- [Exercise objective]: Report each line from the listing that the string "agent" appears in.

※ ※ ※

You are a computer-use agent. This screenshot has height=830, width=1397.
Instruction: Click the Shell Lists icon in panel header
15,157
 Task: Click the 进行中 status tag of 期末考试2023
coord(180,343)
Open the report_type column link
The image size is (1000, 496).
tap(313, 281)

※ ※ ※

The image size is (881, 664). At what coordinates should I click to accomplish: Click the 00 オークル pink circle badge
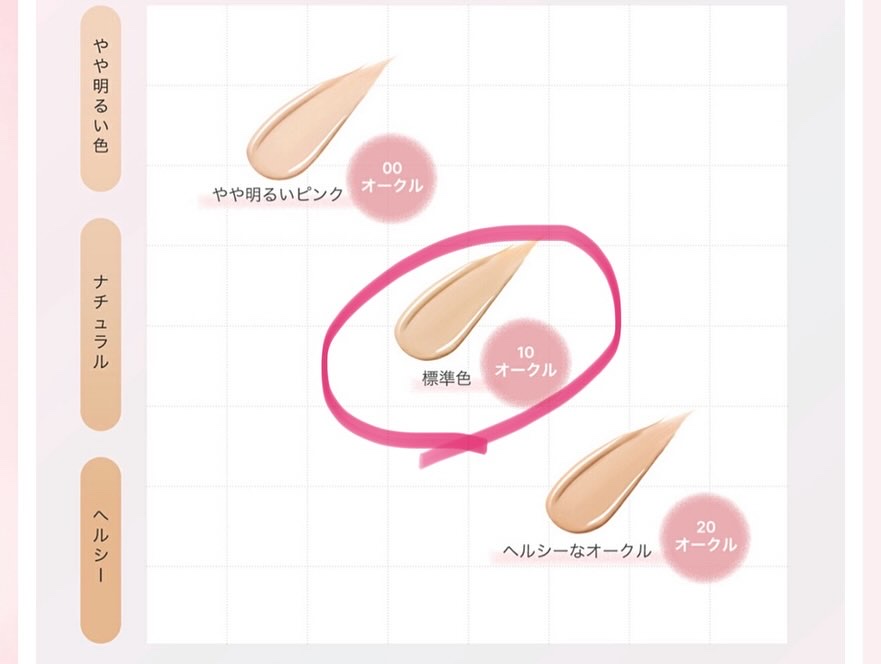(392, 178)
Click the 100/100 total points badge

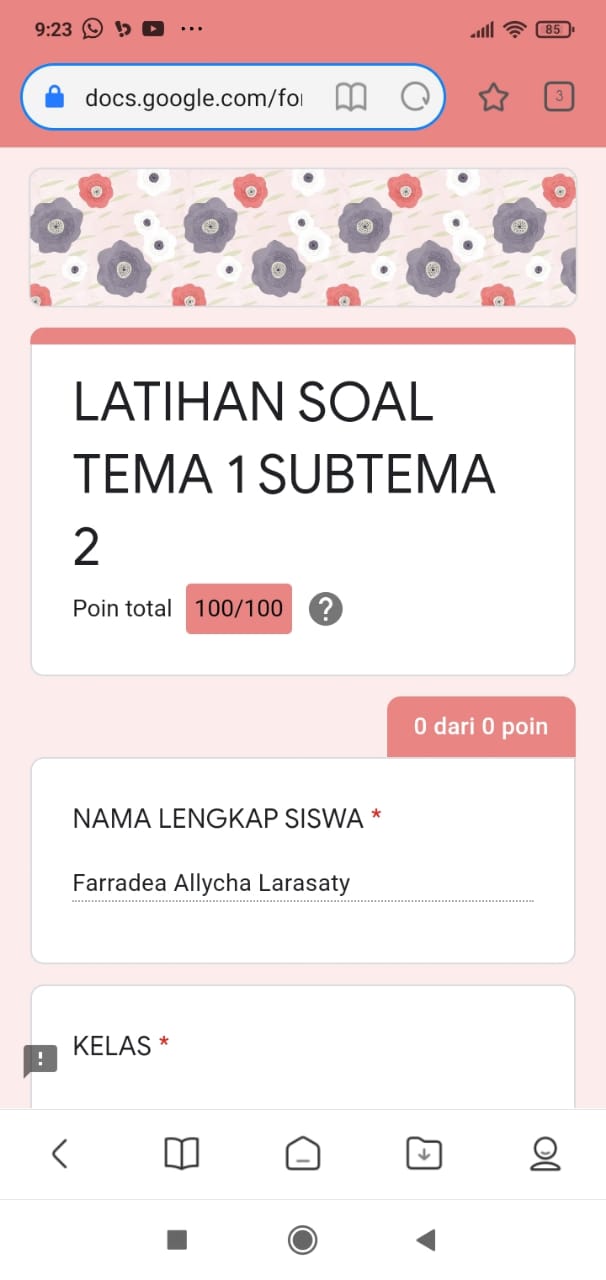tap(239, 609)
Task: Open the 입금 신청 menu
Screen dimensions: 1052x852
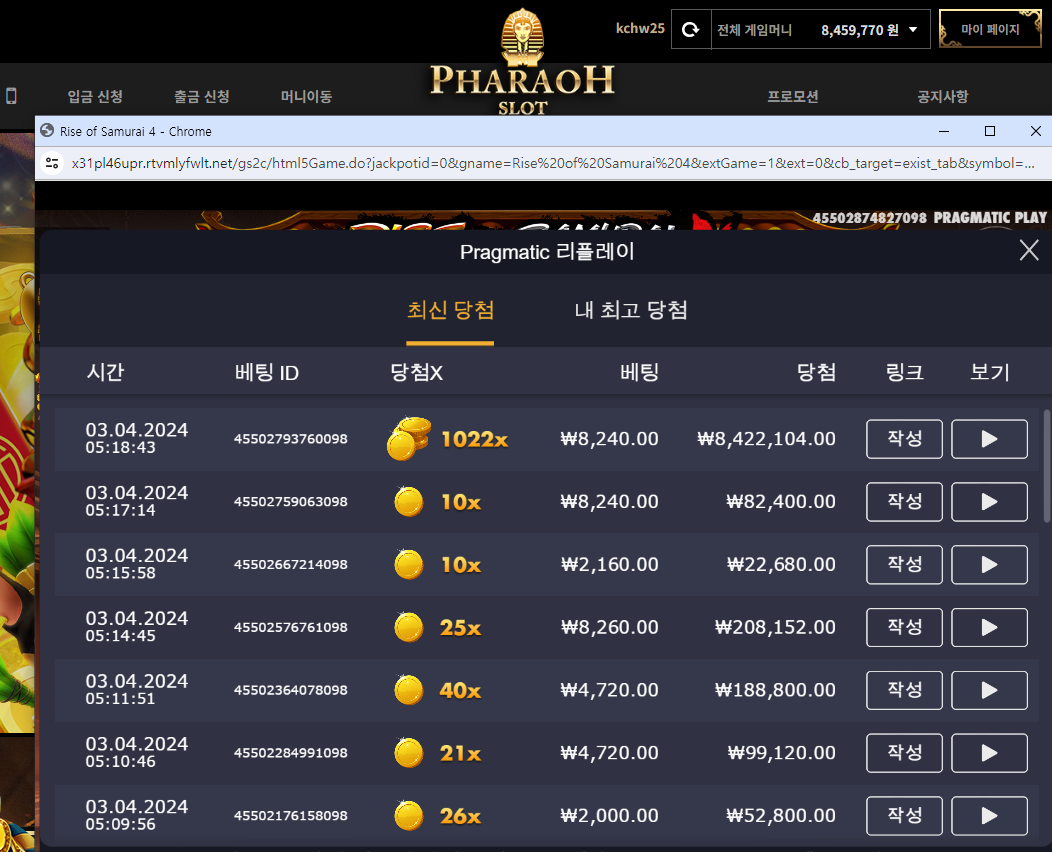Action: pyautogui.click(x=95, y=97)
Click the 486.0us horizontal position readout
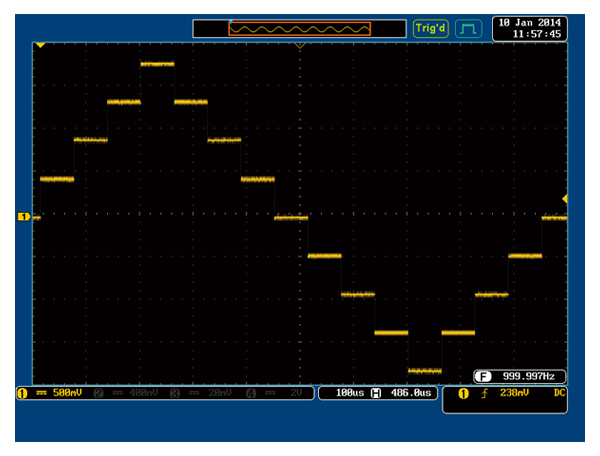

※ ※ ※

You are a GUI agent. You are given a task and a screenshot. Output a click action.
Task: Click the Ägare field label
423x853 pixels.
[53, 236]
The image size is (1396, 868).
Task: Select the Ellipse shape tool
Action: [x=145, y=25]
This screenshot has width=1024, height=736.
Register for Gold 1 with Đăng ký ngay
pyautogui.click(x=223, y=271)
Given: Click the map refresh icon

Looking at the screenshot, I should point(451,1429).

※ ※ ※

- [Answer to the problem]:
You are a computer-use agent. This screenshot has height=830, width=1397.
You are a GUI agent. You are given a task and a screenshot. Output a click action.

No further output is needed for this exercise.